* Task to complete *
Recast every row below as a Markdown table with the columns Number and Line text, with one table row for each non-blank line. Give each line its sequential number and omit the blank lines.

* Stored data *

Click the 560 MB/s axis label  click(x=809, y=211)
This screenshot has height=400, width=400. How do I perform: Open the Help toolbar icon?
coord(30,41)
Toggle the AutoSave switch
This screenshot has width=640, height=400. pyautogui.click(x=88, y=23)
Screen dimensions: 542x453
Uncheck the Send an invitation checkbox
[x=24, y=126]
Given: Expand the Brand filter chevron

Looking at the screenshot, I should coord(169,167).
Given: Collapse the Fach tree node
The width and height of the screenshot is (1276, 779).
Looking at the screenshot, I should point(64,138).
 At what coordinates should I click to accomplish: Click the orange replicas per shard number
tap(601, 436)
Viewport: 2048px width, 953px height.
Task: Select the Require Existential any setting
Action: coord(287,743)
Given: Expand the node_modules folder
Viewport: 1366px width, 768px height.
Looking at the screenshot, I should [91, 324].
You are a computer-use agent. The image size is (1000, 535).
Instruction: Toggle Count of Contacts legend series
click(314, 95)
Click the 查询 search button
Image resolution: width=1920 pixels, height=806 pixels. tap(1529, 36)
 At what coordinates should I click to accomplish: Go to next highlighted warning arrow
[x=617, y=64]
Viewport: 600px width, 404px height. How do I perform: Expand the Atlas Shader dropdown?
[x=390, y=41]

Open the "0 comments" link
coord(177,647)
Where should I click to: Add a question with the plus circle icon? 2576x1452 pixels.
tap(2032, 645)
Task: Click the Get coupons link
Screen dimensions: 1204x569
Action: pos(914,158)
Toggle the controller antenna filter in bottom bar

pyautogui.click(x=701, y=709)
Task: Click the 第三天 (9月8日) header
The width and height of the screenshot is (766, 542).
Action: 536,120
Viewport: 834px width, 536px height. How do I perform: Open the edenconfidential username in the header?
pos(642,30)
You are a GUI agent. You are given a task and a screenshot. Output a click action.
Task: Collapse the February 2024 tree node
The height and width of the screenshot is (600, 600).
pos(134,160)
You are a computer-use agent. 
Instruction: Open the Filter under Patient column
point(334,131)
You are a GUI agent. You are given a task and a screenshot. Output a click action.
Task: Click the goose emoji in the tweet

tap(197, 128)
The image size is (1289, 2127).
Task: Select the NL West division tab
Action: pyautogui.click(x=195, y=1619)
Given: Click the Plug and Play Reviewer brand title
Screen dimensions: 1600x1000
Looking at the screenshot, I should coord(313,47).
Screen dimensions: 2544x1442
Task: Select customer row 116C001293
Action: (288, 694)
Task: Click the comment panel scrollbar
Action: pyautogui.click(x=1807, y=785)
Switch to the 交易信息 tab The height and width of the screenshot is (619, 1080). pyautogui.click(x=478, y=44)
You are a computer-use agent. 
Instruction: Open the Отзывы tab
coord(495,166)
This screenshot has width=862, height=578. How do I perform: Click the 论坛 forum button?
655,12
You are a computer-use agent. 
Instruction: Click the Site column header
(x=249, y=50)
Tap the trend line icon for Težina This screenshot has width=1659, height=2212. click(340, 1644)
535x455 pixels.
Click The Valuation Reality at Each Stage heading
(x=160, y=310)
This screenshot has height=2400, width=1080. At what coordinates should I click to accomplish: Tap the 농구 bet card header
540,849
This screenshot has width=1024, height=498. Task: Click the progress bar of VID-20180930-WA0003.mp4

* Task output *
| Number | Line text |
|---|---|
| 1 | Click the 560 MB/s axis label  click(x=809, y=211) |
| 2 | This screenshot has height=400, width=400. How do I perform: Open the Help toolbar icon? |
| 3 | coord(30,41) |
| 4 | Toggle the AutoSave switch |
| 5 | This screenshot has width=640, height=400. pyautogui.click(x=88, y=23) |
| 6 | Screen dimensions: 542x453 |
| 7 | Uncheck the Send an invitation checkbox |
| 8 | [x=24, y=126] |
| 9 | Given: Expand the Brand filter chevron |
| 10 | Looking at the screenshot, I should coord(169,167). |
| 11 | Given: Collapse the Fach tree node |
| 12 | The width and height of the screenshot is (1276, 779). |
| 13 | Looking at the screenshot, I should point(64,138). |
| 14 |  At what coordinates should I click to accomplish: Click the orange replicas per shard number |
| 15 | tap(601, 436) |
| 16 | Viewport: 2048px width, 953px height. |
| 17 | Task: Select the Require Existential any setting |
| 18 | Action: coord(287,743) |
| 19 | Given: Expand the node_modules folder |
| 20 | Viewport: 1366px width, 768px height. |
| 21 | Looking at the screenshot, I should [91, 324]. |
| 22 | You are a computer-use agent. The image size is (1000, 535). |
| 23 | Instruction: Toggle Count of Contacts legend series |
| 24 | click(314, 95) |
| 25 | Click the 查询 search button |
| 26 | Image resolution: width=1920 pixels, height=806 pixels. tap(1529, 36) |
| 27 |  At what coordinates should I click to accomplish: Go to next highlighted warning arrow |
| 28 | [x=617, y=64] |
| 29 | Viewport: 600px width, 404px height. How do I perform: Expand the Atlas Shader dropdown? |
| 30 | [x=390, y=41] |
| 31 | Open the "0 comments" link |
| 32 | coord(177,647) |
| 33 | Where should I click to: Add a question with the plus circle icon? 2576x1452 pixels. |
| 34 | tap(2032, 645) |
| 35 | Task: Click the Get coupons link |
| 36 | Screen dimensions: 1204x569 |
| 37 | Action: pos(914,158) |
| 38 | Toggle the controller antenna filter in bottom bar |
| 39 | pyautogui.click(x=701, y=709) |
| 40 | Task: Click the 第三天 (9月8日) header |
| 41 | The width and height of the screenshot is (766, 542). |
| 42 | Action: 536,120 |
| 43 | Viewport: 834px width, 536px height. How do I perform: Open the edenconfidential username in the header? |
| 44 | pos(642,30) |
| 45 | You are a GUI agent. You are given a task and a screenshot. Output a click action. |
| 46 | Task: Collapse the February 2024 tree node |
| 47 | The height and width of the screenshot is (600, 600). |
| 48 | pos(134,160) |
| 49 | You are a computer-use agent.  |
| 50 | Instruction: Open the Filter under Patient column |
| 51 | point(334,131) |
| 52 | You are a GUI agent. You are given a task and a screenshot. Output a click action. |
| 53 | Task: Click the goose emoji in the tweet |
| 54 | tap(197, 128) |
| 55 | The image size is (1289, 2127). |
| 56 | Task: Select the NL West division tab |
| 57 | Action: pyautogui.click(x=195, y=1619) |
| 58 | Given: Click the Plug and Play Reviewer brand title |
| 59 | Screen dimensions: 1600x1000 |
| 60 | Looking at the screenshot, I should coord(313,47). |
| 61 | Screen dimensions: 2544x1442 |
| 62 | Task: Select customer row 116C001293 |
| 63 | Action: (288, 694) |
| 64 | Task: Click the comment panel scrollbar |
| 65 | Action: pyautogui.click(x=1807, y=785) |
| 66 | Switch to the 交易信息 tab The height and width of the screenshot is (619, 1080). pyautogui.click(x=478, y=44) |
| 67 | You are a computer-use agent.  |
| 68 | Instruction: Open the Отзывы tab |
| 69 | coord(495,166) |
| 70 | This screenshot has width=862, height=578. How do I perform: Click the 论坛 forum button? |
| 71 | 655,12 |
| 72 | You are a computer-use agent.  |
| 73 | Instruction: Click the Site column header |
| 74 | (x=249, y=50) |
| 75 | Tap the trend line icon for Težina This screenshot has width=1659, height=2212. click(340, 1644) |
| 76 | 535x455 pixels. |
| 77 | Click The Valuation Reality at Each Stage heading |
| 78 | (x=160, y=310) |
| 79 | This screenshot has height=2400, width=1080. At what coordinates should I click to accomplish: Tap the 농구 bet card header |
| 80 | 540,849 |
| 81 | This screenshot has width=1024, height=498. Task: Click the progress bar of VID-20180930-WA0003.mp4 |